(Reuters) - Industrial storage firm Vopak will develop a new terminal in China and expand existing ones in Belgium and Mexico to focus on chemicals as its oil terminals in Singapore become less profitable due to new shipping rules, it said on Monday.
The Dutch firm said it would develop a storage facility for chemicals in Qinzhou Chemical Park in southwest China after poor oil terminal performance hurt its third-quarter core profit.
Terminals in Singapore, the world’s biggest bunkering port, have been scrambling to convert to handle cleaner shipping fuel to meet new International Maritime Organization regulations known as IMO 2020 aimed at curbing pollution.
Vopak reported earnings before interest and taxes (EBIT) slightly below consensus at 407 million euros ($454.70 million), saying the oil terminals in Singapore and Europe partially offset good performance from new assets.
Its shares were down 3.2% at 1030 GMT, set for their steepest fall since April 23.

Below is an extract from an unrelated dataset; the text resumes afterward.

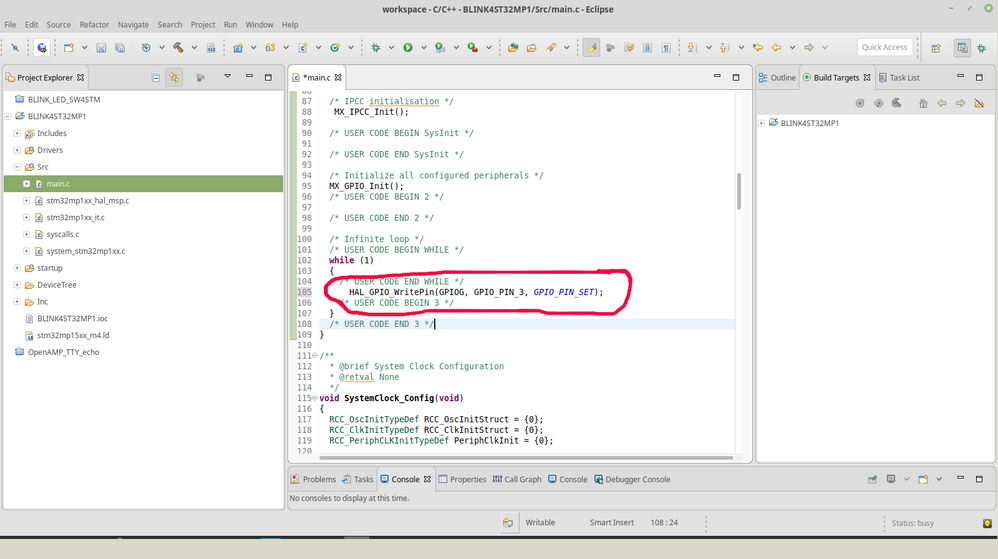Image resolution: width=998 pixels, height=559 pixels.
Task: Click the Save disk icon in toolbar
Action: [x=101, y=48]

“Singapore is the toughest one in terms of the third-quarter performance,” finance chief Gerard Paulides said on a conference call.
However, Vopak is working to restore the capacity of its Singapore terminals so that they will start supporting profitability in the fourth quarter, he added.
Vopak said the slight drop in its end-of-quarter occupancy rate, which came in at 84%, reflected market conditions at oil hub terminals and conversion activities related to IMO 2020.
Other segments of Vopak’s business remained solid, it said, adding most fuel oil capacity conversions for IMO 2020 have been delivered and will support revenue from the fourth quarter.
ING analysts, however, said how long the effects from IMO 2020 will last is “difficult to say”.
Vopak said it would continue to boost its global terminal portfolio with investment of 300 million euros to 500 million euros in 2020.
“I think we might be pushing toward the higher end of the range if we are successful in 2020, and I don’t see any reason why we wouldn’t be,” Paulides said.
The new industrial terminal in China, in which Vopak will hold a 51% share after developing it together with Shanghai Huayi Group and Guangxi Qinzhou Linhai Industrial, will have an initial capacity of 290,000 cubic metres and is expected to be commissioned in mid-2021, Vopak said.
It added it would expand its Linkerover terminal in Belgium by 30,000 cubic metres, and its Altamira terminal in Mexico by 40,000 cubic meters.